Vague de criminalité arabo-israélienne : une fusillade à Umm el-Fahm s’ajoute à la liste

DERNIÈRE MINUTE : Publié il y a 2 heures

Par Pesach Benson • 24 mai 2026

Jérusalem, 24 mai 2026 (TPS-IL) — Quatre hommes ont été blessés dimanche dans une fusillade dans la ville israélo-arabe d'Oum el-Fahm, dont deux grièvement, dans ce que la police a qualifié d'incident criminel présumé, dans un contexte de vague de violence continue dans le secteur arabe.

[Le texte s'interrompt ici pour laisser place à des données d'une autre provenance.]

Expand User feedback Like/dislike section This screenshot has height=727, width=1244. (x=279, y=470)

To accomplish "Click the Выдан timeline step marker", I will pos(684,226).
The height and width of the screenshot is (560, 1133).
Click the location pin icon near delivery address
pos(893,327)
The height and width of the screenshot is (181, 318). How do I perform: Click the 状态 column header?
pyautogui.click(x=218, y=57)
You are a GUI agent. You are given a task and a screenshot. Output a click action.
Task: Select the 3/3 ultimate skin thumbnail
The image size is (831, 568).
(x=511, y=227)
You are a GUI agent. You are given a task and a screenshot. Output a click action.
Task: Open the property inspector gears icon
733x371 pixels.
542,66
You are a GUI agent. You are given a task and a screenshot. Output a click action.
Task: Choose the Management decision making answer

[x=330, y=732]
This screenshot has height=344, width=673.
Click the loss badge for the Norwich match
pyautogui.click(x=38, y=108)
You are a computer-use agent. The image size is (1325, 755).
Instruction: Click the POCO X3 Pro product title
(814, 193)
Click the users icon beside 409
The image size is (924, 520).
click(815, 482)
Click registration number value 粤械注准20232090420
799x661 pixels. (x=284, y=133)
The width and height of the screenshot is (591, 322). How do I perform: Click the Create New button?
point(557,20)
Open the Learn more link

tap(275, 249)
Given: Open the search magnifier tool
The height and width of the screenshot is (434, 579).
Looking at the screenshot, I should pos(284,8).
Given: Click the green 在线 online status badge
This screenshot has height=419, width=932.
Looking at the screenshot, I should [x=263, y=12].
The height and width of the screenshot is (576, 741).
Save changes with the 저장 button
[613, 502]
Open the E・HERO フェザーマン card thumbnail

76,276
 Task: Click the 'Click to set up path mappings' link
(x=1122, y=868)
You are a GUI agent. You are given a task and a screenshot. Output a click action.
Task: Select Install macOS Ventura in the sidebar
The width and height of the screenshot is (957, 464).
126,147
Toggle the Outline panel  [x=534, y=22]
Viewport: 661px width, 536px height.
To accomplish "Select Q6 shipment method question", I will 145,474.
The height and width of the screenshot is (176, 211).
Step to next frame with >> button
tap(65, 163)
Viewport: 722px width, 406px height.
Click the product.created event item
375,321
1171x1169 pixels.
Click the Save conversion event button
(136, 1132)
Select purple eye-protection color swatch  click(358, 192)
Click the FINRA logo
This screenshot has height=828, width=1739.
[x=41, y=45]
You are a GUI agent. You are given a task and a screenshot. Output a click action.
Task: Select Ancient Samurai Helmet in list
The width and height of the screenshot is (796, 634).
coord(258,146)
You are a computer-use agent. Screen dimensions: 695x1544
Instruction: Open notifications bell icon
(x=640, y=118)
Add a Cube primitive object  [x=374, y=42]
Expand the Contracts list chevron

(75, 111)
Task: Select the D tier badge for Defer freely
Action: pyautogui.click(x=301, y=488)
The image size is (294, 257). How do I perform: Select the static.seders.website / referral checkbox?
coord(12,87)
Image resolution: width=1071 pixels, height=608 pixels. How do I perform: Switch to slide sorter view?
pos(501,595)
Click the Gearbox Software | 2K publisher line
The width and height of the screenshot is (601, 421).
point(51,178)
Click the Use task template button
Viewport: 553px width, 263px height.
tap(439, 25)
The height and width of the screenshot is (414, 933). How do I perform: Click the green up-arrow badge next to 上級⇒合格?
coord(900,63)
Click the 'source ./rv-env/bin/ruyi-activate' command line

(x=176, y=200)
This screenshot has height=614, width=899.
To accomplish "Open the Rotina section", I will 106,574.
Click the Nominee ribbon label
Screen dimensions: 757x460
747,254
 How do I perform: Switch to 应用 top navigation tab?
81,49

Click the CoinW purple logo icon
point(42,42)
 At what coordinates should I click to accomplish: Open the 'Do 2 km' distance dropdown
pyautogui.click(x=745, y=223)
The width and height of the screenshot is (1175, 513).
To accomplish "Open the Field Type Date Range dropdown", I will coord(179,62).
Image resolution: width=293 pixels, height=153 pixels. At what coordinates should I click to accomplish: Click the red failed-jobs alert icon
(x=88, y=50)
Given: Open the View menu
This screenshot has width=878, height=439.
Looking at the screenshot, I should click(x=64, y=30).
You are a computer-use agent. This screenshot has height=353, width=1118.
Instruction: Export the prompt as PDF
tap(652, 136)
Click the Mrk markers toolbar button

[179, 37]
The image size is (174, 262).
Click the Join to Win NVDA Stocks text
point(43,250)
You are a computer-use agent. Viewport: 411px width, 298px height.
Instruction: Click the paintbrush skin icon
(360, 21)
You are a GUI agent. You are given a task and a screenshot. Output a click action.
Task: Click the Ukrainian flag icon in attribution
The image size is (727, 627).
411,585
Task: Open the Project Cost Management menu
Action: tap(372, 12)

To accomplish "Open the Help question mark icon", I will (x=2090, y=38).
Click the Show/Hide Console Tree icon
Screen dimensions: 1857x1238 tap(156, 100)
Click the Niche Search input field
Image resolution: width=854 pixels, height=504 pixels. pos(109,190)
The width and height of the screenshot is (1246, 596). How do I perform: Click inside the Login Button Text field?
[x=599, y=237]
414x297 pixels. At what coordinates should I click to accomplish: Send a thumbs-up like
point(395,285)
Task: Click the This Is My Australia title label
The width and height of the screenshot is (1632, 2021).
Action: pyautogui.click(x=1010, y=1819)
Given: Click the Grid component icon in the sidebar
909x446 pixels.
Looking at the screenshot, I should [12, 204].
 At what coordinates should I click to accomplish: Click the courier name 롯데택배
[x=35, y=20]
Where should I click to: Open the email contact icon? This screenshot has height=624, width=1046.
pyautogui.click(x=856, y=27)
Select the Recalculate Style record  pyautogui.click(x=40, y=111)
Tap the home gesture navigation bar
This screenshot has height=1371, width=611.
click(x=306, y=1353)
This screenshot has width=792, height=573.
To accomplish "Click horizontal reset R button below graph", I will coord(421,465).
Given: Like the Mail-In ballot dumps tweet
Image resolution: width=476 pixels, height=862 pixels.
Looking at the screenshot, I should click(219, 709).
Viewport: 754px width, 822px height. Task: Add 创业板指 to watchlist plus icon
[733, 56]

Les ambulanciers de Magen David Adom ont traité les victimes sur place avant de les évacuer vers le centre médical HaEmek à Afula. Parmi les blessés figuraient un homme d'une trentaine d'années dans un état critique, tandis que deux autres victimes, âgées de 51 et 35 ans, ont été modérément blessées.

« Nous sommes arrivés sur les lieux d'un grave incident violent », ont déclaré les ambulanciers de MDA Salim Saad et Omar Kiwan. « Plusieurs des blessés ont subi des blessures pénétrantes, dont deux dans un état critique. Nous avons fourni les premiers soins sur place et les avons évacués en ambulance de soins intensifs tout en poursuivant les efforts de réanimation. »

D'importantes forces de police du commissariat d'Oum el-Fahm ont été déployées dans la zone et ont ouvert une enquête. Les autorités ont indiqué que la fusillade semblait être de nature criminelle, bien que les circonstances restent sous enquête.

L'attaque est survenue moins de 24 heures après que la police a découvert le corps d'un homme présentant des blessures par balle à l'intérieur d'un camion dans la ville centrale de Ramla.

Jeudi, deux personnes ont été abattues alors qu'elles étaient assises dans une voiture dans la ville mixte judéo-arabe de Lod.

Le meurtre à Ramla porte à 122 le nombre de victimes d'homicides en Israël en 2026, dont 111 issus de la communauté arabe.

La violence croissante est largement attribuée à des groupes du crime organisé engagés dans des guerres de territoire et des tentatives d'élimination de rivaux. Les organisations criminelles arabes sont impliquées dans l'extorsion, le blanchiment d'argent et le trafic d'armes, de drogues et de femmes.

Les critiques soutiennent que la vague de criminalité s'est aggravée depuis qu'Itamar Ben-Gvir, un homme politique d'extrême droite, est devenu ministre de la Sécurité nationale en 2022.